The drying system is a pneumatic drying system designed for rugged duty and versatility in many industries. This drying technology utilizes adjustable paddles and air dams to create optimum air to solids heat transfer. Even slurries with dry solids content as low as 5% can be dried efficiently to as high as 99% dry solids in a single pass through the flash dryer.

The agitation provided by Scott’s AST dryer allows hot air to mix with the wet product entering the dryer inlet, reducing the drying time and breaking up lumps. After purchasing a Scott AST dryer system for processing the okara material, Devansoy began producing a finished product that is a golden brown color and with an appealing aroma. To achieve a quality product, a back-mix principle is utilized whereby some of the finished product is returned to a mixing and feed system to reduce the moisture level of the incoming feed stream. The waste okara is dried initially without back-mix to generate what’s called “seed” to start the process. Once a sufficient quantity of seed has been generated from the dried okara, the dried add-back (10% moisture) is mixed with the wet okara (80% moisture), resulting in a mixture that has a moisture level in the vicinity of 25%. A Scott twin-shaft mixer is used to mix the materials together and a live-bottom feeder is used to introduce the feed material into the dryer at a controlled feed rate. Upon exiting the dryer, the dried okara is naturally cooled while being pneumatically conveyed to the add-back system. Excess dried okara is then transferred to finished product storage. The process is able to perpetuate itself and continue to run seamlessly until the supply of wet okara is stopped.

“Devansoy’s investment into the Scott drying system allowed us to take a by-product waste stream from a human food production process and convert to an animal feed product, which also happens to be value added with organic certification,” said Wycoff. “The overall project will continue to generate a positive ROI for years to come at our facility.”

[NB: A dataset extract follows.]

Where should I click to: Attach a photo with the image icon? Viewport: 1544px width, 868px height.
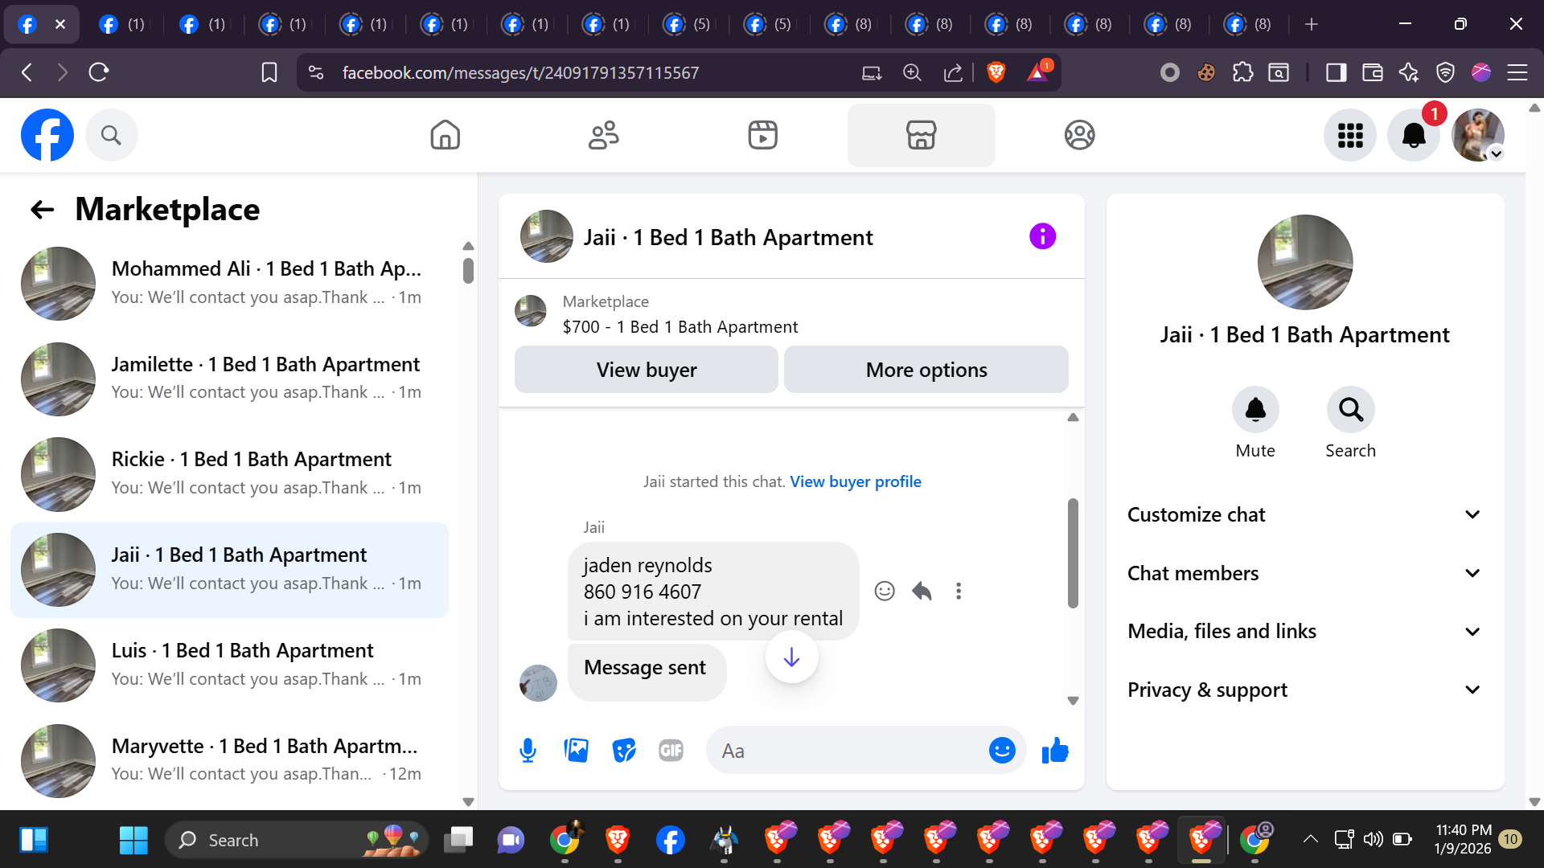point(576,751)

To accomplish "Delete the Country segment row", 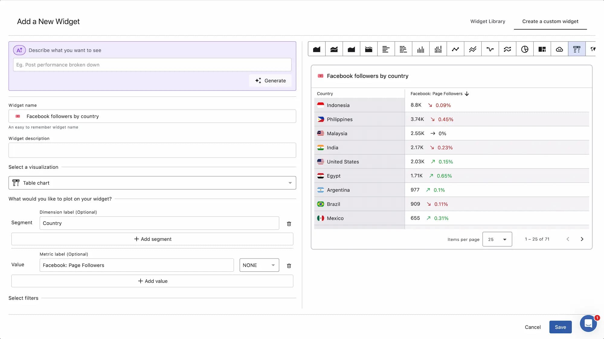I will (289, 224).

Image courtesy of Scott Equipment Co.AST_Dryer_2_SCOTT_EQUIPMENT.jpg

AST dryer

This is only one of many applications for the use of a continuous flow flash dryer like the Scott AST. Each application requires extensive evaluation of many design aspects for the efficient and safe processing of any material. Flash dryers utilize a high cfm of hot air along with a mechanical means to de-agglomerate the material so the particles are distributed in the hot air stream. The more exposure the particles have within the hot air the more efficiently the moisture is released. Various adjustments within the system can be made to either assist in retention of the material or to promote the advancement of the material through the dryer to achieve the desired moisture level. These consist of feed rate, paddle angle, shaft speed, wall plates, inlet temperature, and fan speed. 

The primary components of a typical continuous flow dryer system consists of a feed system that is controlled by a VFD to feed the correct amount of material at a given rate, burner/dryer, bag house, possibly a cyclone (depending on the material), and a high CFM fan that is located at the end of the system and draws the air through the dryer and bag house. The advantage of using a high-speed fan that draws the air through the system is that it creates a negative pressurized system that minimizes the dust in the work area. Finished product is often cooled using a jacketed blender as it exits the bag house prior to being packaged.

There are many types of materials that require drying and because of their properties can be complicated to remove the moisture. Because of this, it is always recommended to run lab trials in the dryer manufacturer’s test facility to determine the compatibility of the material with the dryer technology. Also, data points are gathered for determining process parameters and for calculating the correct size of the system to meet the throughput requirements.